Speaker
Description
Let $G, H_1,\ldots,H_s \in \mathbb C^{n,n}$ be Hermitian and $S_1,\ldots,S_k \in \mathbb C^{n,n}$ be symmetric matrices. In this talk, we maximize the Rayleigh quotient of a Hermitian matrix $H$ under certain constraints involving Hermitian matrices $H_1,\ldots, H_s$ and symmetric matrices $S_1,\ldots, S_k$. More specifically, we compute
$$
\begin{eqnarray}
& \mu(G,H_1,\ldots,H_s,S_1,\ldots,S_k):=\sup\Big\{\frac{v^*Gv}{v^*v} :~v\in \mathbb C^{n} \setminus \{0\},\,v^*H_iv=0,\, \nonumber \\ &\hspace{6cm} ~i=0,\ldots,s ,\, v^TS_jv=0,~j=1,\ldots,k
\Big\},
\end{eqnarray}
$$
where $T$ and $*$ denote the transpose and the conjugate transpose of a matrix or a vector, respectively. Such problems occur in stability analysis of uncertain systems and in the eigenvalue perturbation theory of matrices and matrix polynomials. The problem without symmetric conditions has been studied by [Bora et al., SIMAX, 35(2), 2014] and a computable formula for $\mu(G,H_1,\ldots,H_s)$ was obtained in terms of the largest eigenvalue of a parameter-dependent Hermitian matrix. Similarly, this problem without Hermitian conditions was considered by [Prajapati & Sharma, LAA, 645, 2022] and a computable formula $\mu(G,S_1,\ldots,S_k)$ was obtained in terms of the second largest eigenvalue of some parameter-dependent Hermitian matrix.

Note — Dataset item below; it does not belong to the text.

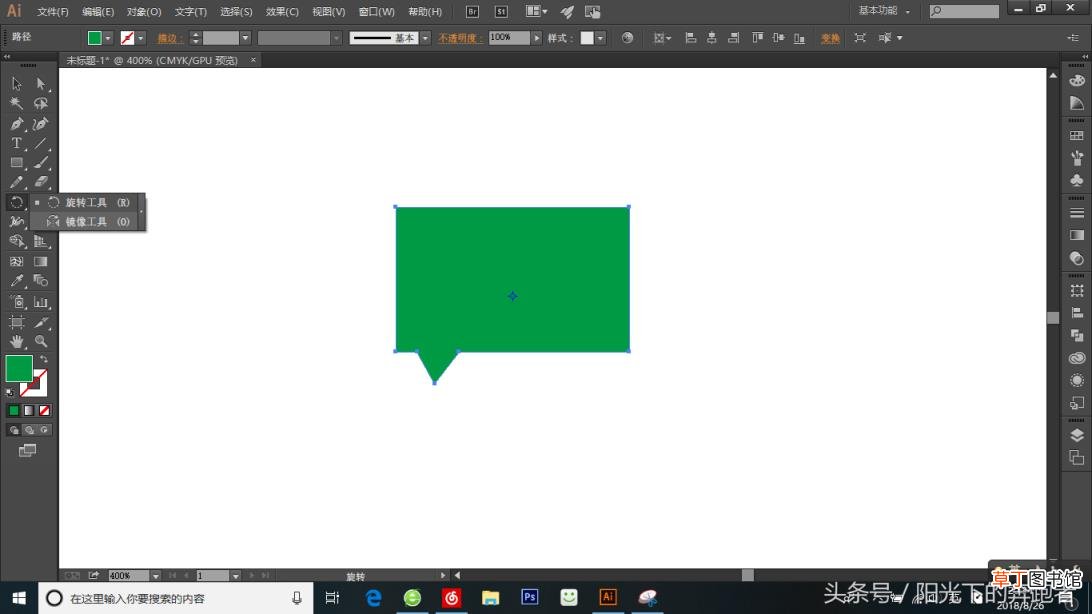
Task: Select the Zoom magnifier tool
Action: 41,342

In this talk, we extend the ideas from [Bora et al., SIMAX, 35(2), 2014] and [Prajapati & Sharma, LAA, 645, 2022] and derive a computable estimation for $\mu(G,H_1,\ldots,H_s,S_1,\ldots,S_k)$ with both Hermitian and symmetric constraints.

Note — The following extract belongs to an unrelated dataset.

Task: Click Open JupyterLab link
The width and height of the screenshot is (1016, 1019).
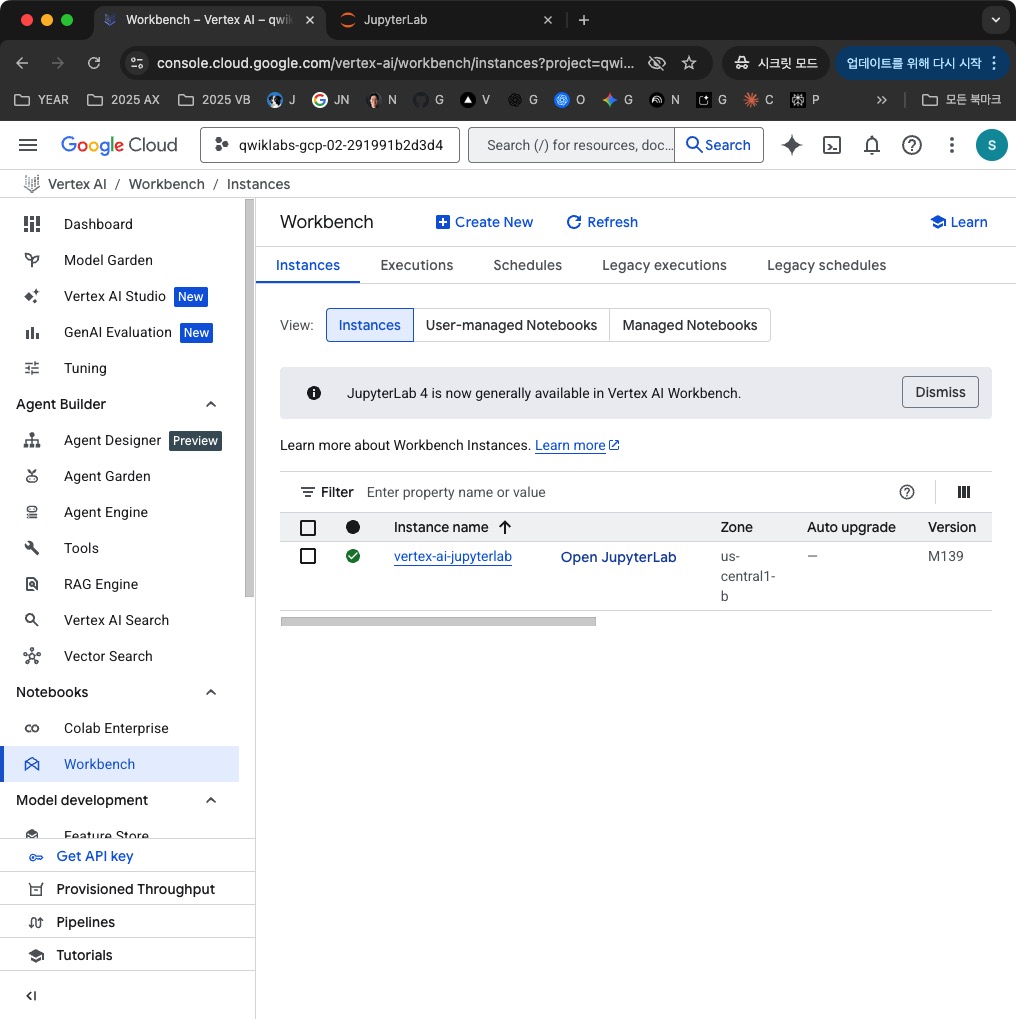Action: point(618,557)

This estimation is exact when the eigenvalue at the optimal is simple. We then apply these results in computing the structured eigenvalue backward errors of real T-even and real T-odd matrix polynomials. These results are also shown to be useful in obtaining the eigenvalue backward errors of matrix functions involving both Hermitian and skew-symmetric matrices.